> Problem statement
Exact copies of all the records are the expected output.

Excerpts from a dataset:
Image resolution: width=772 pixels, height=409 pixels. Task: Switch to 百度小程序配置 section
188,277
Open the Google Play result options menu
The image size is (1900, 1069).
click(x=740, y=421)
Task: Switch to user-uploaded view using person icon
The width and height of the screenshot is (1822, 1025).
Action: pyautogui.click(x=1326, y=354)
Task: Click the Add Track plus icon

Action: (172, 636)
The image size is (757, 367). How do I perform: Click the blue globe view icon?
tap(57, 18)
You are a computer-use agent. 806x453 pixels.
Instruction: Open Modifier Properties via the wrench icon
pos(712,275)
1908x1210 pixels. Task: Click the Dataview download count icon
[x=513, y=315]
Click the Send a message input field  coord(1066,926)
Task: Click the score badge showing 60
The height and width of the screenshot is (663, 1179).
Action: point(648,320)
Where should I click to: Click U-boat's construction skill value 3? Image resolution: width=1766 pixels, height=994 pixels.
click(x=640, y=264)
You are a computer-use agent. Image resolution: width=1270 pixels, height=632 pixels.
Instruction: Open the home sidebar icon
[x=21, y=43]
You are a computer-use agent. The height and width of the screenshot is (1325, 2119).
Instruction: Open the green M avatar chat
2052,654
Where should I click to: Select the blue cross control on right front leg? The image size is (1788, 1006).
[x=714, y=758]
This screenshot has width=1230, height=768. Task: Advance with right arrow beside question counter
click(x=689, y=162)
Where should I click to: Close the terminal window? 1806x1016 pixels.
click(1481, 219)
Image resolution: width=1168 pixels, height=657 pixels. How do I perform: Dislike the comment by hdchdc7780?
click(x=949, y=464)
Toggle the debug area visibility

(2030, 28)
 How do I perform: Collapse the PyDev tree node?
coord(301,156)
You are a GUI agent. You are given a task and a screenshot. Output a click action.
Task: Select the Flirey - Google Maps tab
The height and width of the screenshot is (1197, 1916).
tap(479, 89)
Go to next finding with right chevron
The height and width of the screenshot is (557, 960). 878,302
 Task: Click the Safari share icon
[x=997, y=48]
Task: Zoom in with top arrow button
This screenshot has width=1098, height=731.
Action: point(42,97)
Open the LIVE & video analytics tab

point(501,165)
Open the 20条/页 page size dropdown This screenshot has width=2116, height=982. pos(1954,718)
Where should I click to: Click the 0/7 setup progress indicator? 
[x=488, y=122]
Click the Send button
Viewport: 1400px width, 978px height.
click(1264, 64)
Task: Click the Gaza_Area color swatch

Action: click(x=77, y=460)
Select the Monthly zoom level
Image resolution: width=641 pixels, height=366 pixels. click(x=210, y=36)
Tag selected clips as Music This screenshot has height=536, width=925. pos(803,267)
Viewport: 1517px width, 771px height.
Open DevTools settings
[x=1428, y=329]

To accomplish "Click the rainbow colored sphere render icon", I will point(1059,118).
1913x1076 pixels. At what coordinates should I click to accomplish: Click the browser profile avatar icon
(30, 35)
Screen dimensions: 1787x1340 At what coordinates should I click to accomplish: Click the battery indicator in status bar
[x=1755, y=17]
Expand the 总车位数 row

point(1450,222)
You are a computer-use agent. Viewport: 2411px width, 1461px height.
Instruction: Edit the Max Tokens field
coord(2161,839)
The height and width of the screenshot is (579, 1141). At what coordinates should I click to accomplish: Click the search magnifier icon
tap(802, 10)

> Answer to the problem
Image resolution: width=772 pixels, height=409 pixels. Task: Switch to 百度小程序配置 section
188,277
Open the Google Play result options menu
The image size is (1900, 1069).
click(x=740, y=421)
Task: Switch to user-uploaded view using person icon
The width and height of the screenshot is (1822, 1025).
Action: pyautogui.click(x=1326, y=354)
Task: Click the Add Track plus icon

Action: (172, 636)
The image size is (757, 367). How do I perform: Click the blue globe view icon?
tap(57, 18)
You are a computer-use agent. 806x453 pixels.
Instruction: Open Modifier Properties via the wrench icon
pos(712,275)
1908x1210 pixels. Task: Click the Dataview download count icon
[x=513, y=315]
Click the Send a message input field  coord(1066,926)
Task: Click the score badge showing 60
The height and width of the screenshot is (663, 1179).
Action: point(648,320)
Where should I click to: Click U-boat's construction skill value 3? Image resolution: width=1766 pixels, height=994 pixels.
click(x=640, y=264)
You are a computer-use agent. Image resolution: width=1270 pixels, height=632 pixels.
Instruction: Open the home sidebar icon
[x=21, y=43]
You are a computer-use agent. The height and width of the screenshot is (1325, 2119).
Instruction: Open the green M avatar chat
2052,654
Where should I click to: Select the blue cross control on right front leg? The image size is (1788, 1006).
[x=714, y=758]
This screenshot has width=1230, height=768. Task: Advance with right arrow beside question counter
click(x=689, y=162)
Where should I click to: Close the terminal window? 1806x1016 pixels.
click(1481, 219)
Image resolution: width=1168 pixels, height=657 pixels. How do I perform: Dislike the comment by hdchdc7780?
click(x=949, y=464)
Toggle the debug area visibility

(2030, 28)
 How do I perform: Collapse the PyDev tree node?
coord(301,156)
You are a GUI agent. You are given a task and a screenshot. Output a click action.
Task: Select the Flirey - Google Maps tab
The height and width of the screenshot is (1197, 1916).
tap(479, 89)
Go to next finding with right chevron
The height and width of the screenshot is (557, 960). 878,302
 Task: Click the Safari share icon
[x=997, y=48]
Task: Zoom in with top arrow button
This screenshot has width=1098, height=731.
Action: point(42,97)
Open the LIVE & video analytics tab

point(501,165)
Open the 20条/页 page size dropdown This screenshot has width=2116, height=982. pos(1954,718)
Where should I click to: Click the 0/7 setup progress indicator? 
[x=488, y=122]
Click the Send button
Viewport: 1400px width, 978px height.
click(1264, 64)
Task: Click the Gaza_Area color swatch

Action: click(x=77, y=460)
Select the Monthly zoom level
Image resolution: width=641 pixels, height=366 pixels. click(x=210, y=36)
Tag selected clips as Music This screenshot has height=536, width=925. pos(803,267)
Viewport: 1517px width, 771px height.
Open DevTools settings
[x=1428, y=329]

To accomplish "Click the rainbow colored sphere render icon", I will point(1059,118).
1913x1076 pixels. At what coordinates should I click to accomplish: Click the browser profile avatar icon
(30, 35)
Screen dimensions: 1787x1340 At what coordinates should I click to accomplish: Click the battery indicator in status bar
[x=1755, y=17]
Expand the 总车位数 row

point(1450,222)
You are a computer-use agent. Viewport: 2411px width, 1461px height.
Instruction: Edit the Max Tokens field
coord(2161,839)
The height and width of the screenshot is (579, 1141). At what coordinates should I click to accomplish: Click the search magnifier icon
tap(802, 10)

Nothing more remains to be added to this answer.